- **Excerpted text**
--------------------------------
3480 Peachtree Road NE, Second Floor, Suite 103
Atlanta, GA 30326
Ladies and Gentlemen:
We are acting as counsel to Alzamend Neuro, Inc., a Delaware corporation (the “Company”), in connection with the Registration Statement on Form S-3 filed by the Company on March 13, 2025 (the “Registration Statement”) with the Securities and Exchange Commission under the Securities Act of 1933, as amended (the “Act”), relating to the offer and resale from time to time by the selling stockholder identified in the prospectus constituting a part of the Registration Statement (the “Prospectus”) of up to 75,775,110 shares of the Company’s common stock, par value $0.0001 per share (the “Common Stock”), which may be issued pursuant to a securities purchase & exchange agreement, dated February 28, 2025, between the Company and Orchid Finance LLC (the “Purchase Agreement”).
We advise you that we have examined executed originals or copies certified or otherwise identified to our satisfaction of the following documents: (a) the Registration Statement, (b) the Prospectus, (c) the Purchase Agreement, (d) the Company’s Certificate of Incorporation, as amended to date, (e) the Company’s Amended and Restated Bylaws, as amended to date, and (f) certain resolutions adopted by the Board of Directors of the Company. In addition, we have examined and relied upon such corporate records and other documents, instruments and certificates of officers and representatives of the Company and of public officials, and we have made such examination of law, as we have deemed necessary or appropriate for purposes of the opinion expressed below.
--------------------------------
- **Exercise task 1**
Pick out each line of the rows that contains the word "Upload", matching capitalization, and copy those lines.

[Text and element-pointing records]
--------------------------------
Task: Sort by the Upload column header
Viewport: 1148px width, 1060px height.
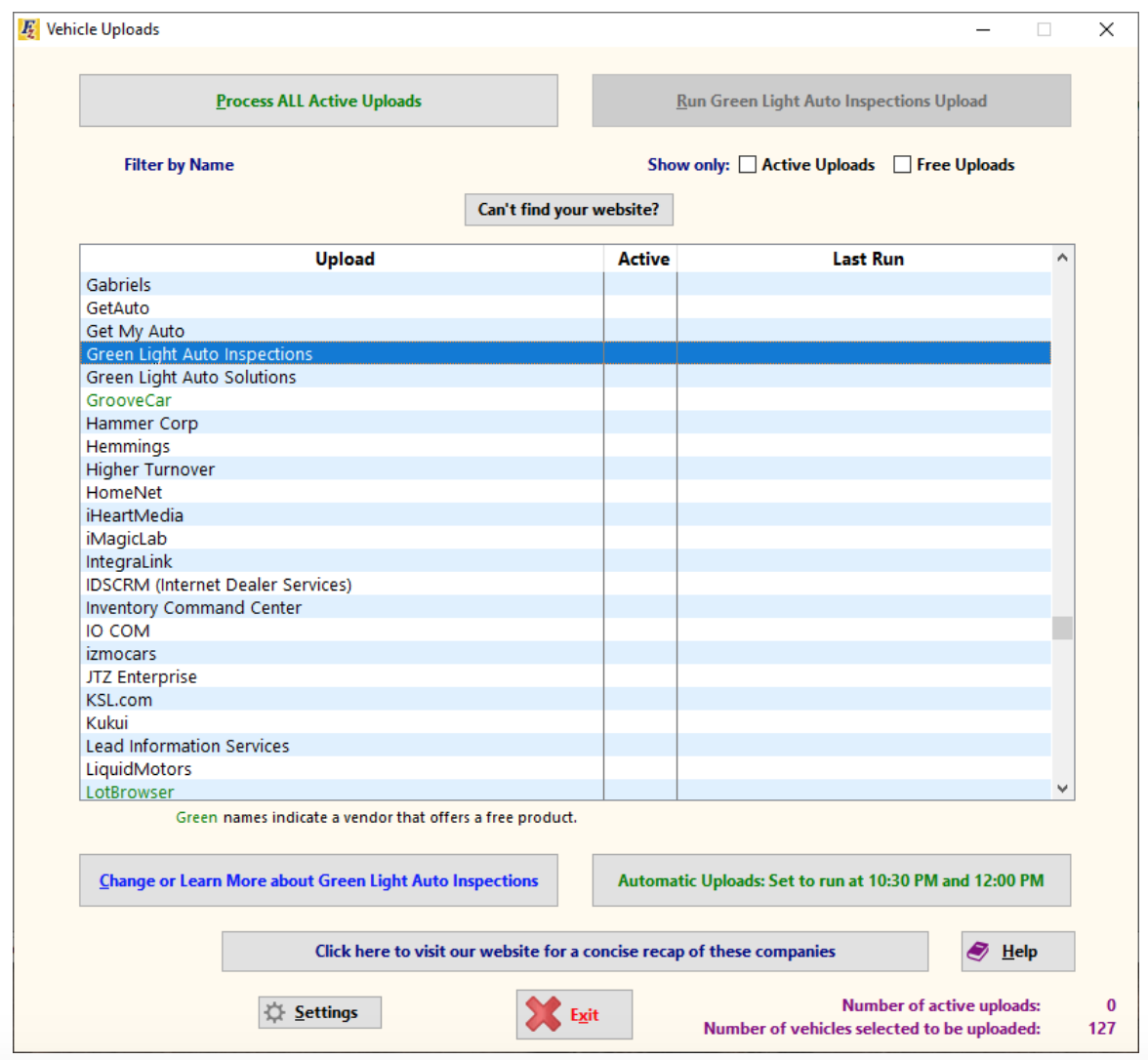Action: pos(344,259)
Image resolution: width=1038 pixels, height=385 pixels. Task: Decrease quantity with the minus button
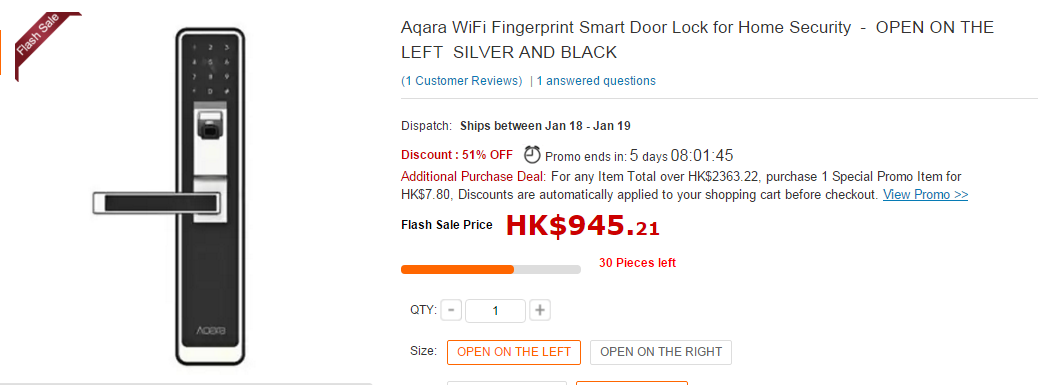[451, 310]
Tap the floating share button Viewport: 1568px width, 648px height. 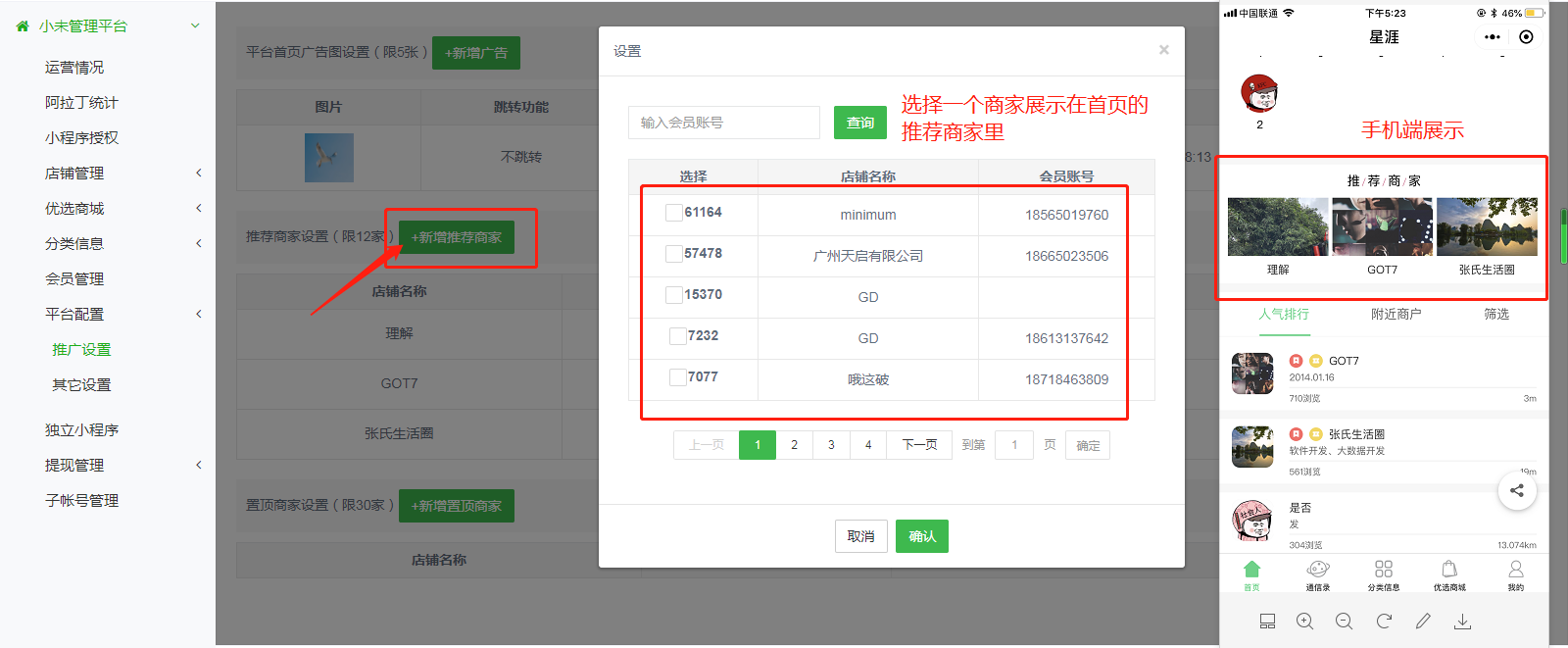point(1516,491)
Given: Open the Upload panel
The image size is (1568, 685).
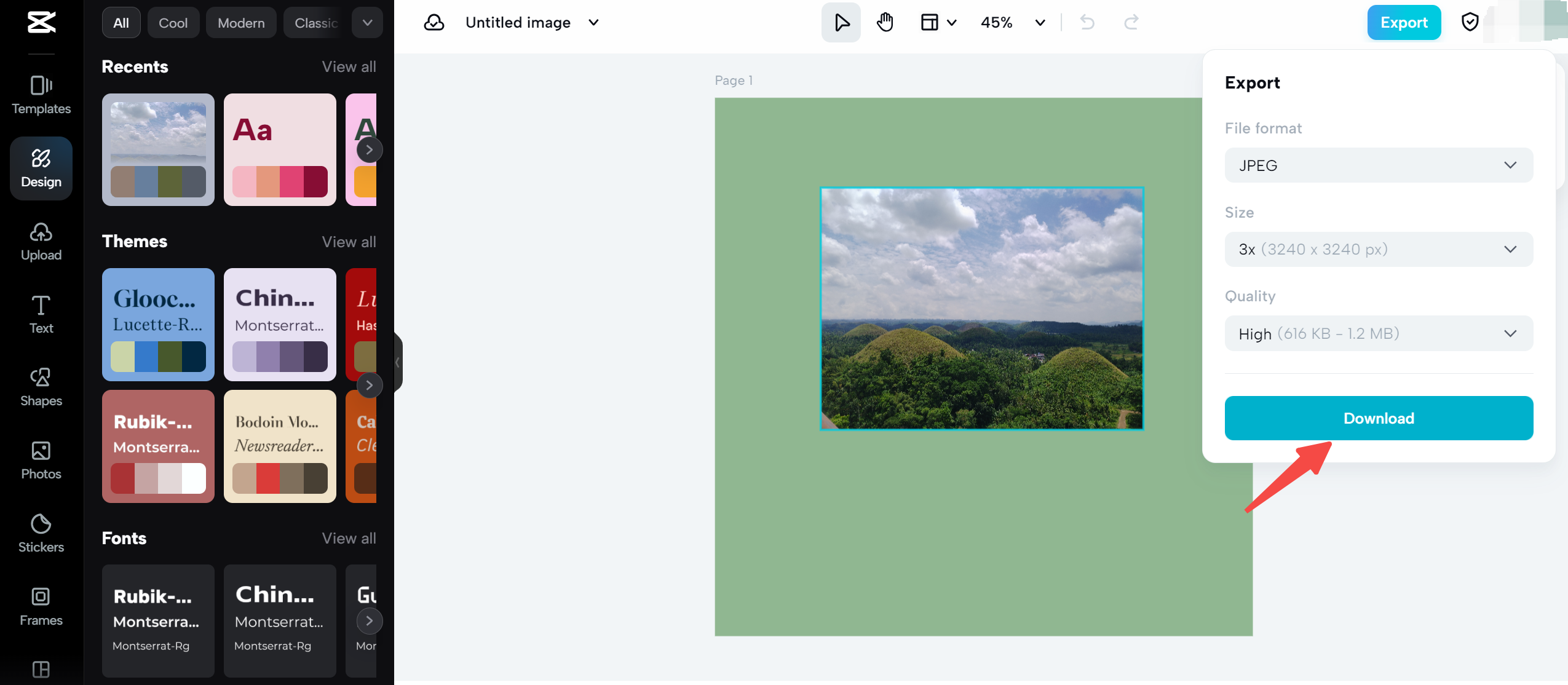Looking at the screenshot, I should (x=40, y=241).
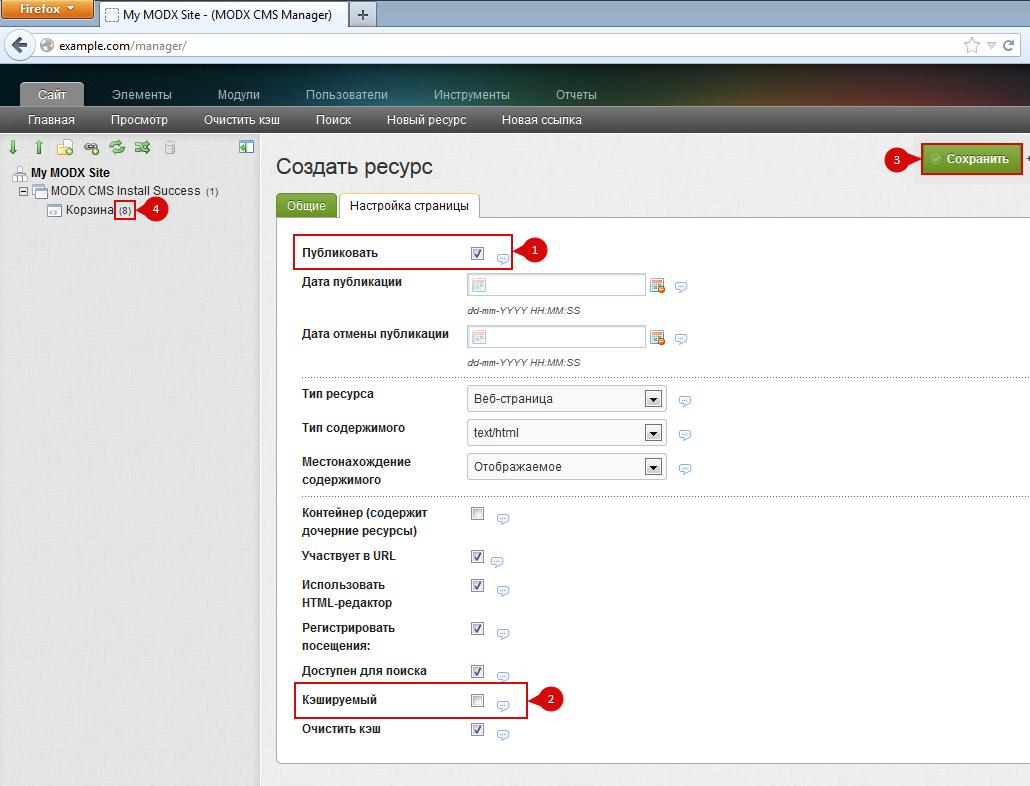This screenshot has height=786, width=1030.
Task: Click the collapse tree up-arrow icon
Action: (39, 147)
--------------------------------
- **Exercise task 2**
From the legal opinion letter, write out the passage starting at "We advise you" and ending at "opinion expressed below.", keeping its wording unchanged.

- **Result 1**
Task: Sort by the Upload column header
Given: Open the Upload panel

- **Result 2**
We advise you that we have examined executed originals or copies certified or otherwise identified to our satisfaction of the following documents: (a) the Registration Statement, (b) the Prospectus, (c) the Purchase Agreement, (d) the Company’s Certificate of Incorporation, as amended to date, (e) the Company’s Amended and Restated Bylaws, as amended to date, and (f) certain resolutions adopted by the Board of Directors of the Company. In addition, we have examined and relied upon such corporate records and other documents, instruments and certificates of officers and representatives of the Company and of public officials, and we have made such examination of law, as we have deemed necessary or appropriate for purposes of the opinion expressed below.